[Stated exercise] Copy the stretch of the listing below from its first line through the line containing "[x=43, y=38]", reproducing each line verbatim.

Listing for locating displayed items
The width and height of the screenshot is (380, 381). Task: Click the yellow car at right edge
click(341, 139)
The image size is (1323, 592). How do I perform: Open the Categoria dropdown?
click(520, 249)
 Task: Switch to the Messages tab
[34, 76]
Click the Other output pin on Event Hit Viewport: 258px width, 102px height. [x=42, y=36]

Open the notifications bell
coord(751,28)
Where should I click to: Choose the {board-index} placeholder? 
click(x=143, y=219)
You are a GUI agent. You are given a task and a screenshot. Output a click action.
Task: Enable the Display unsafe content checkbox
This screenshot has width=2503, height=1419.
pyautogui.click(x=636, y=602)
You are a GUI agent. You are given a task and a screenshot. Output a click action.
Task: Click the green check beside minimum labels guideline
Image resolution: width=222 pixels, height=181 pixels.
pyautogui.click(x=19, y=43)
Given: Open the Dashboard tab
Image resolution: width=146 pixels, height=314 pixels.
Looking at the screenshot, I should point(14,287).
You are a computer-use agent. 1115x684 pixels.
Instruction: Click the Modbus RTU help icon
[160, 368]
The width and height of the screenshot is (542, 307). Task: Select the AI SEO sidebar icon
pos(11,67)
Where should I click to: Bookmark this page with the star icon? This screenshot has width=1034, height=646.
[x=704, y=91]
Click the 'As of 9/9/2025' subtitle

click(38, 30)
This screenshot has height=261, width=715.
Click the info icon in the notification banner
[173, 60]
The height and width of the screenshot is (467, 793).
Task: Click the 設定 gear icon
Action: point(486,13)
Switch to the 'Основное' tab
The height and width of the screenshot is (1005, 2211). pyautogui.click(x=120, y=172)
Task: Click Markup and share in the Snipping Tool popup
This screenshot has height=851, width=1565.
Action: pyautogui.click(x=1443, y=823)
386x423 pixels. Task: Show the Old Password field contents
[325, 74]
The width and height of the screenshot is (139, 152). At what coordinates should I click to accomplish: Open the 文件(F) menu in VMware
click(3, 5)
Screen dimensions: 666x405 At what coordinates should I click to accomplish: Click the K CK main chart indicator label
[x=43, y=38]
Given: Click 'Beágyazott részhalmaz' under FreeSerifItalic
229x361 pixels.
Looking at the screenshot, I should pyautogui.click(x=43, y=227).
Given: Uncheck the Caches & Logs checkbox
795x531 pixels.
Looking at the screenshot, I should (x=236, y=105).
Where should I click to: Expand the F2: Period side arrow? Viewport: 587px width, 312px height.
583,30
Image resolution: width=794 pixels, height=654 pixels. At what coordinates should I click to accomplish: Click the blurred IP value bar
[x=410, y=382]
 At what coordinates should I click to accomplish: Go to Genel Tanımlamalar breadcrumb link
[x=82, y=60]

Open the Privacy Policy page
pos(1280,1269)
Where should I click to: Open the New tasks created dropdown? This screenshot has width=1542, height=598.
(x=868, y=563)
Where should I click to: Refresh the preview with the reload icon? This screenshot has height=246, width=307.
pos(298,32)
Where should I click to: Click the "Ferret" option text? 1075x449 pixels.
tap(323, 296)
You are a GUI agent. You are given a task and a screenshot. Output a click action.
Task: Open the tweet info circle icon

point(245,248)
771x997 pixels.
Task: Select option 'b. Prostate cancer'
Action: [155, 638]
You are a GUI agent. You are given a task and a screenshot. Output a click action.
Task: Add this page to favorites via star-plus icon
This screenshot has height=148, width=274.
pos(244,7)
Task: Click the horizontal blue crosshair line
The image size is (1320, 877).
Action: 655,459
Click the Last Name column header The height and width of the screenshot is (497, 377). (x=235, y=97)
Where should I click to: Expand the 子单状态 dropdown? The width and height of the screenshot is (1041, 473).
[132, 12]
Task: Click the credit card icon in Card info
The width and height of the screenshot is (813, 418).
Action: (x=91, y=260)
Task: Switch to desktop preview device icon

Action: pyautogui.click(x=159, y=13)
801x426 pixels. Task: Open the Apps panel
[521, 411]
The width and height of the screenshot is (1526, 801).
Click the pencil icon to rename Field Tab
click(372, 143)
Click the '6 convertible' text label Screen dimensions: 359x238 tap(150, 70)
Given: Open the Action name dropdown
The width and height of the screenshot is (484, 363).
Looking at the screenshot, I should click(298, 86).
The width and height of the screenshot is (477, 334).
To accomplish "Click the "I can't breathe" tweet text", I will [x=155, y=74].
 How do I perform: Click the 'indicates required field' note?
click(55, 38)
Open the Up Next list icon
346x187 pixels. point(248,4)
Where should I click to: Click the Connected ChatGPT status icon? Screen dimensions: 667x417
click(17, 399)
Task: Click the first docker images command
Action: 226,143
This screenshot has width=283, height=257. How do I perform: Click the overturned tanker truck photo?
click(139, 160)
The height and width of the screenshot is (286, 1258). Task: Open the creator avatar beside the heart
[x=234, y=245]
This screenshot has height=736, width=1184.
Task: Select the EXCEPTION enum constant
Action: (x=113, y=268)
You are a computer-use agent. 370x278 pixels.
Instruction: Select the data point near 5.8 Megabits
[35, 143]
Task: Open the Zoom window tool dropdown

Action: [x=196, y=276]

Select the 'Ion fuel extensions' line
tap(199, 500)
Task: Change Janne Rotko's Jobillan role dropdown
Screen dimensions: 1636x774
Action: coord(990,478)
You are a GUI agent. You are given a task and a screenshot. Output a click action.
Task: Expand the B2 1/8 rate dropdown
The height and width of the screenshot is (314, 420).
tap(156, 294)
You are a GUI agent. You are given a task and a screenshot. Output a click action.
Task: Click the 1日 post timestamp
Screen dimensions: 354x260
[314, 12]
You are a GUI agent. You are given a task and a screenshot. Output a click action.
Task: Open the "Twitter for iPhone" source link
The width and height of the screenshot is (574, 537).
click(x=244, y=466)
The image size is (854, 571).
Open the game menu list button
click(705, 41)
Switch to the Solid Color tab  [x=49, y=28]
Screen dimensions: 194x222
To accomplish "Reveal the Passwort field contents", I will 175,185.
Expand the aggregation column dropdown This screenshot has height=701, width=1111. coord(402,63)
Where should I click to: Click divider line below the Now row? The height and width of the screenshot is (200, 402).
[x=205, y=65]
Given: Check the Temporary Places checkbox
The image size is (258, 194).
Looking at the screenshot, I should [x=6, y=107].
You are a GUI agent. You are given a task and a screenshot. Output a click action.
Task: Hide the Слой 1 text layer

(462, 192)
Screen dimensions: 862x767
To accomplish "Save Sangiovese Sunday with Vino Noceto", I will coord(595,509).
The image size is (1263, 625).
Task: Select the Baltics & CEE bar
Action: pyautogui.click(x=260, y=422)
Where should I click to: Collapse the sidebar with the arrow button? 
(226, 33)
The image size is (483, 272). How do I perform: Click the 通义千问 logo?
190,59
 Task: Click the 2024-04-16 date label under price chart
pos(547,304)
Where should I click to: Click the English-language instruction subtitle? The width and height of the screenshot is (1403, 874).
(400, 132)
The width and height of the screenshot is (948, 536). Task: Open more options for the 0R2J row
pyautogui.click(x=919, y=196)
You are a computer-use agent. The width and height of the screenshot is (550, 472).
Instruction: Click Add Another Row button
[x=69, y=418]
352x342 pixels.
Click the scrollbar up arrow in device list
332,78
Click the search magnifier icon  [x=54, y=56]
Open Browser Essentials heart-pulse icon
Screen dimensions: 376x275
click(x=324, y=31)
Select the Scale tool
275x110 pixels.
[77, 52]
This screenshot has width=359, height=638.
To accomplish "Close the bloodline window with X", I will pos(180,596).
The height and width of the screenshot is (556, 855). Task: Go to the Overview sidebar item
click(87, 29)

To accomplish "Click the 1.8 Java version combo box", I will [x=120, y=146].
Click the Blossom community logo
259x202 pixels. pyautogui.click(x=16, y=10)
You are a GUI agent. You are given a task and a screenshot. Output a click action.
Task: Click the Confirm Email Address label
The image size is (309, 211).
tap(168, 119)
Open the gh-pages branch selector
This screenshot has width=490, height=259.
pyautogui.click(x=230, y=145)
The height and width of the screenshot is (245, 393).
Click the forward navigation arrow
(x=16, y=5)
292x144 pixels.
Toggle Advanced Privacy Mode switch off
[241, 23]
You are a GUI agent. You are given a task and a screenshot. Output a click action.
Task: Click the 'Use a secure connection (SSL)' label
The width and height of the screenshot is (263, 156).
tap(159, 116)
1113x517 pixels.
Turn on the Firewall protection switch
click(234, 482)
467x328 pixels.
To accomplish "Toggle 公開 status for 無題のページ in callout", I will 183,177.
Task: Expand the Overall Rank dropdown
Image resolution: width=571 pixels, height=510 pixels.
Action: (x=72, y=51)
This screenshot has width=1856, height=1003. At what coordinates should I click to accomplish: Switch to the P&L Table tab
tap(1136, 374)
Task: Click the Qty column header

[Exercise solution]
The width and height of the screenshot is (380, 381). Task: Click the yellow car at right edge
click(341, 139)
The image size is (1323, 592). How do I perform: Open the Categoria dropdown?
click(520, 249)
 Task: Switch to the Messages tab
[34, 76]
Click the Other output pin on Event Hit Viewport: 258px width, 102px height. [x=42, y=36]

Open the notifications bell
coord(751,28)
Where should I click to: Choose the {board-index} placeholder? 
click(x=143, y=219)
You are a GUI agent. You are given a task and a screenshot. Output a click action.
Task: Enable the Display unsafe content checkbox
This screenshot has width=2503, height=1419.
pyautogui.click(x=636, y=602)
You are a GUI agent. You are given a task and a screenshot. Output a click action.
Task: Click the green check beside minimum labels guideline
Image resolution: width=222 pixels, height=181 pixels.
pyautogui.click(x=19, y=43)
Given: Open the Dashboard tab
Image resolution: width=146 pixels, height=314 pixels.
Looking at the screenshot, I should point(14,287).
You are a computer-use agent. 1115x684 pixels.
Instruction: Click the Modbus RTU help icon
[160, 368]
The width and height of the screenshot is (542, 307). Task: Select the AI SEO sidebar icon
pos(11,67)
Where should I click to: Bookmark this page with the star icon? This screenshot has width=1034, height=646.
[x=704, y=91]
Click the 'As of 9/9/2025' subtitle

click(38, 30)
This screenshot has height=261, width=715.
Click the info icon in the notification banner
[173, 60]
The height and width of the screenshot is (467, 793).
Task: Click the 設定 gear icon
Action: point(486,13)
Switch to the 'Основное' tab
The height and width of the screenshot is (1005, 2211). pyautogui.click(x=120, y=172)
Task: Click Markup and share in the Snipping Tool popup
This screenshot has height=851, width=1565.
Action: pyautogui.click(x=1443, y=823)
386x423 pixels. Task: Show the Old Password field contents
[325, 74]
The width and height of the screenshot is (139, 152). At what coordinates should I click to accomplish: Open the 文件(F) menu in VMware
click(3, 5)
Screen dimensions: 666x405 At what coordinates should I click to accomplish: Click the K CK main chart indicator label
[x=43, y=38]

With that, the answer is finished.